Kafka Network Layer Resolution, or someone has made it clear

Posted by TeddyKiller on Fri, 16 Aug 2019 10:19:26 +0200

We know that kafka is based on TCP connections. It does not use netty as a TCP server like many middleware. Instead, I wrote a set based on Java NIO.

Several Important Classes

Look at Kafka Client's network architecture first.

 

 

This paper mainly analyses the Network layer.

The Network layer has two important classes: Selector and Kafka Channel.

These two classes are somewhat similar to java.nio.channels.Selector and Channel in the Java NIO layer.

Selector Several key fields are as follows

// jdk nio Medium Selector
java.nio.channels.Selector nioSelector;
// Record the current Selector All connection information
Map<String, KafkaChannel> channels;
// Completed requests sent
List<Send> completedSends;
// Requests received
List<NetworkReceive> completedReceives;
// Requests not yet fully received,Not visible to the upper level
Map<KafkaChannel, Deque<NetworkReceive>> stagedReceives;
// Act as client End, call connect Return when connecting distal end true Connection
Set<SelectionKey> immediatelyConnectedKeys;
// Connections completed
List<String> connected;
// Maximum size of one read
int maxReceiveSize;

 

From the network layer, kafka is divided into client end (producer and consumer, broker as client) and server end (broker). This article will analyze how the client end establishes connections and receives and receives data. Server also relies on Selector and kafka Channel for network transmission. There is not much difference between the two ends of the Network layer.

Establish a connection

When the client side of Kafka starts up, the Selector connect method will be invoked to establish the connection (if not specified hereinafter, all refer to org.apache.kafka.common.network.Selector).

public void connect(String id, InetSocketAddress address, int sendBufferSize, int receiveBufferSize) throws IOException {
    if (this.channels.containsKey(id))
        throw new IllegalStateException("There is already a connection for id " + id);
    // Create a SocketChannel
    SocketChannel socketChannel = SocketChannel.open();
    // Set to non-blocking mode
    socketChannel.configureBlocking(false);
    // Establish socket And set related properties
    Socket socket = socketChannel.socket();
    socket.setKeepAlive(true);
    if (sendBufferSize != Selectable.USE_DEFAULT_BUFFER_SIZE)
        socket.setSendBufferSize(sendBufferSize);
    if (receiveBufferSize != Selectable.USE_DEFAULT_BUFFER_SIZE)
        socket.setReceiveBufferSize(receiveBufferSize);
    socket.setTcpNoDelay(true);
    boolean connected;
    try {
        // call SocketChannel Of connect Method, which is initiated to the far end tcp Request for company establishment
        // Because it is non-blocking, the connection may not have been established (i.e., three handshakes) when the method returns.
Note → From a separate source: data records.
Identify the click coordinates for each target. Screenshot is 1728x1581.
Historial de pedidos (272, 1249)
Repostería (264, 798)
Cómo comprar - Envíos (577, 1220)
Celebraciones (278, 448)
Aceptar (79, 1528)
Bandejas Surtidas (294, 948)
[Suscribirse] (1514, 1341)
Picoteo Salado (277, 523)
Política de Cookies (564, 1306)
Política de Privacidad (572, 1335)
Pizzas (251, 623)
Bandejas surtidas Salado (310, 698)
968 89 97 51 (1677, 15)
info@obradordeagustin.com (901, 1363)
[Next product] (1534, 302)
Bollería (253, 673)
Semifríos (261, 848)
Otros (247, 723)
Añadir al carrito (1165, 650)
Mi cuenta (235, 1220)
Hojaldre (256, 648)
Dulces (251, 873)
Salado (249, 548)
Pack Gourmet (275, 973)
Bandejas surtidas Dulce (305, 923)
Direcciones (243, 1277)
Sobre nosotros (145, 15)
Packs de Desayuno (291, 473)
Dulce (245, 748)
If the connection has been established, return true,Otherwise return false. generally speaking server and client On a machine, this method may return true. 
        connected = socketChannel.connect(address);
    } catch (UnresolvedAddressException e) {
        socketChannel.close();
        throw new IOException("Can't resolve address: " + address, e);
    } catch (IOException e) {
        socketChannel.close();
        throw e;
    }
    // Yes CONNECT Event registration
    SelectionKey key = socketChannel.register(nioSelector, SelectionKey.OP_CONNECT);
    KafkaChannel channel;
    try {
        // Construct a KafkaChannel
        channel = channelBuilder.buildChannel(id, key, maxReceiveSize);
    } catch (Exception e) {
      ...
    }
    // take kafkachannel Bind to SelectionKey upper
    key.attach(channel);
    // Put it in map Medium, id Is the name of the remote server
    this.channels.put(id, channel);
    // connectct by true Represents that the connection will not be triggered again CONNECT Events, so we have to deal with them separately.
    if (connected) {
        // OP_CONNECT won't trigger for immediately connected channels
        log.debug("Immediately connected to node {}", channel.id());
        // Join in a separate collection
        immediatelyConnectedKeys.add(key);
        // Cancel the connection CONNECT Event monitoring
        key.interestOps(0);
    }
}

 

The process here is similar to the standard NIO process. It's the scenario where the socketChannel#connect method returns true, which is mentioned in the annotations to this method.

* <p> If this channel is in non-blocking mode then an invocation of this
* method initiates a non-blocking connection operation.  If the connection
* is established immediately, as can happen with a local connection, then
* this method returns <tt>true</tt>.  Otherwise this method returns
* <tt>false</tt> and the connection operation must later be completed by
* invoking the {@link #finishConnect finishConnect} method.

 

That is to say, in non-blocking mode, for local connection, the connection may be established immediately, then this method will return true, in this case, the connection event after triggering will not be triggered again. So kafka records these special connections with a separate set of immediatelyConnectedKeys. Special treatment will be taken in the next steps.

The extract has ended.